2

how can I login to a mediawiki with RCurl (or Curl, and I can adapt it to the R package)?

I just want to parse a page but I need to login otherwise I can't access it.

RockScience
  • 17,932
  • 26
  • 89
  • 125
  • Did you google it? [This](http://www.wikihow.com/Use-the-MediaWiki-API) seems a good first step. – Rom1 Jun 16 '11 at 10:38
  • Check this question: [How to analyse Wikipedia article's data base with R?](http://stackoverflow.com/q/6095952/168747) – Marek Jun 16 '11 at 13:08
  • @Marek: Thanks. My problem is a bit more tricky as I do not use wikipedia but a private mediawiki that requires an authentication, but using the mediawiki API with the function ?getForm definitely seams to be a good idea :) – RockScience Jun 17 '11 at 02:34
  • Nobody's linked to http://www.mediawiki.org/wiki/API:Login yet, so let me do that. It doesn't provide explicit sample code, but as long as you know how to send HTTP POST requests and parse the results (which can be obtained in [a bunch of different formats](http://www.mediawiki.org/wiki/API:Data_formats) besides XML), it's not very hard to figure out. – Ilmari Karonen Oct 10 '11 at 19:45

1 Answers1

3

The Mediawiki API has a login function which returns cookies and a token. You have to save and send both back to the API in order to authenticate the session and login. Here's a way to do it with curl and XMLstarlet in bash:

Send a request for a login token, saving the cookies in cookies.txt and the output in output.xml.

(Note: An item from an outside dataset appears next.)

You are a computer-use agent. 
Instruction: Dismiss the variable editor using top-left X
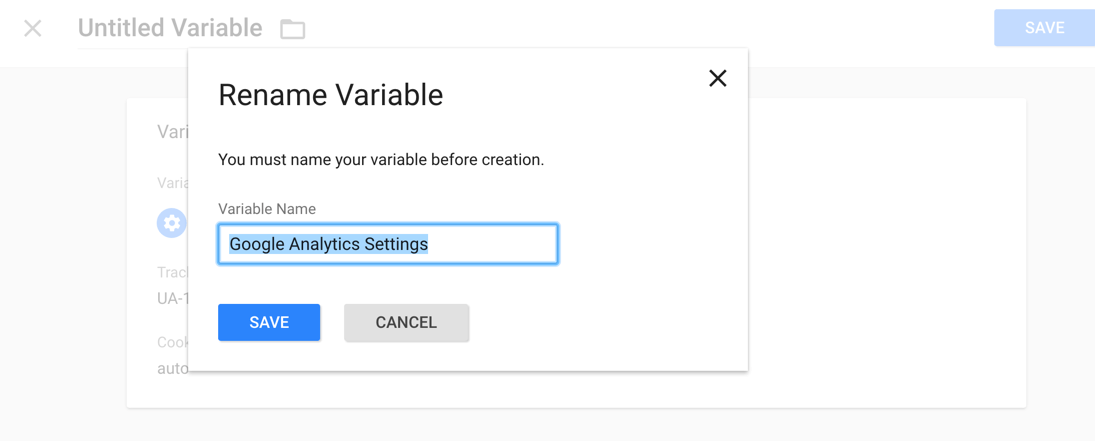tap(33, 29)
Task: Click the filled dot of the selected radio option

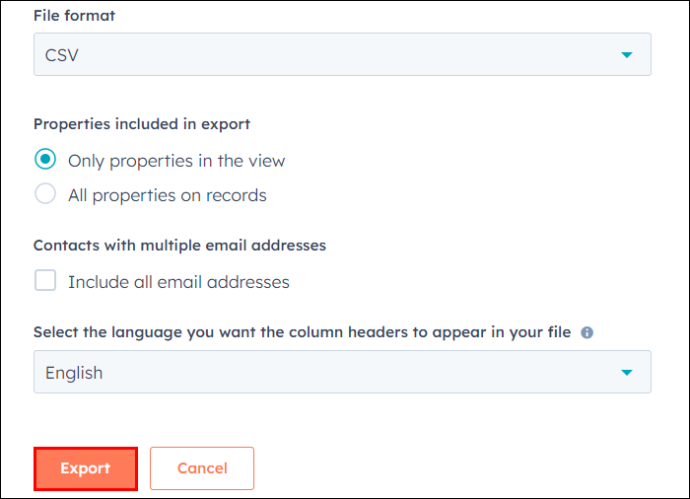Action: tap(45, 159)
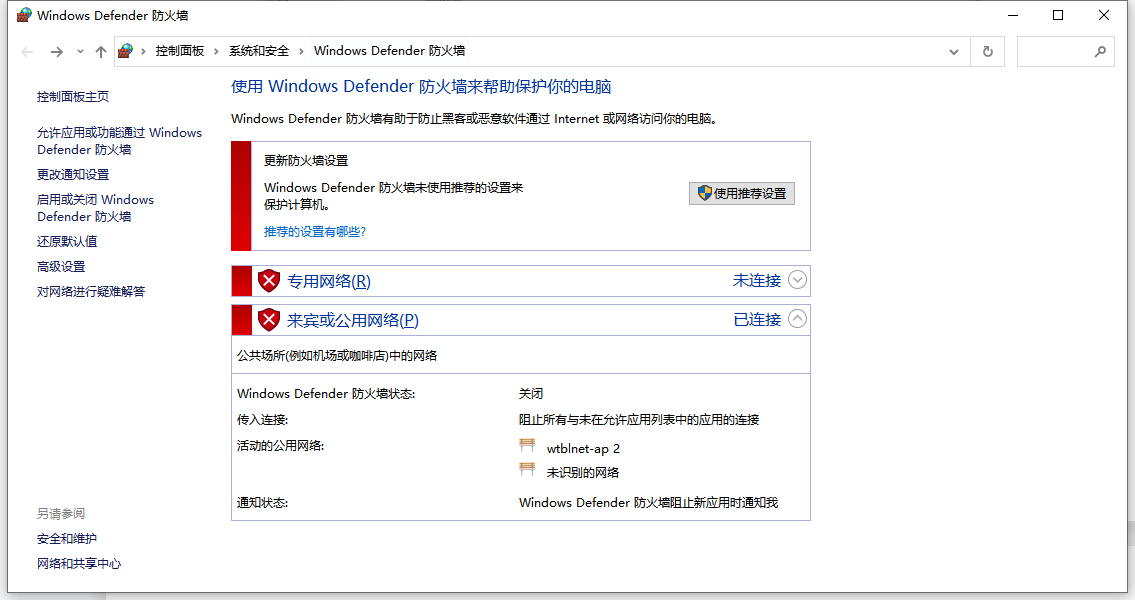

curl -c cookies.txt -d "lgname=YOURNAME&lgpassword=YOURPASS&action=login&format=xml" http://your.mediawikiinstall.com/w/api.php -o output.xml

Then pull the token out of the xml using XMLstarlet, and save that as a bash variable.

YOURTOKEN=$(xml sel -t -m '//login' -v '//@token' output.xml)

Then send the login request, including the cookie file and the token.

curl -b cookies.txt -d "action=login&lgname=YOURNAME&lgpassword=YOURPASS&format=xml&lgtoken="$YOURTOKEN http://your.mediawikiinstall.com/w/api.php

meetar
  • 7,443
  • 8
  • 42
  • 73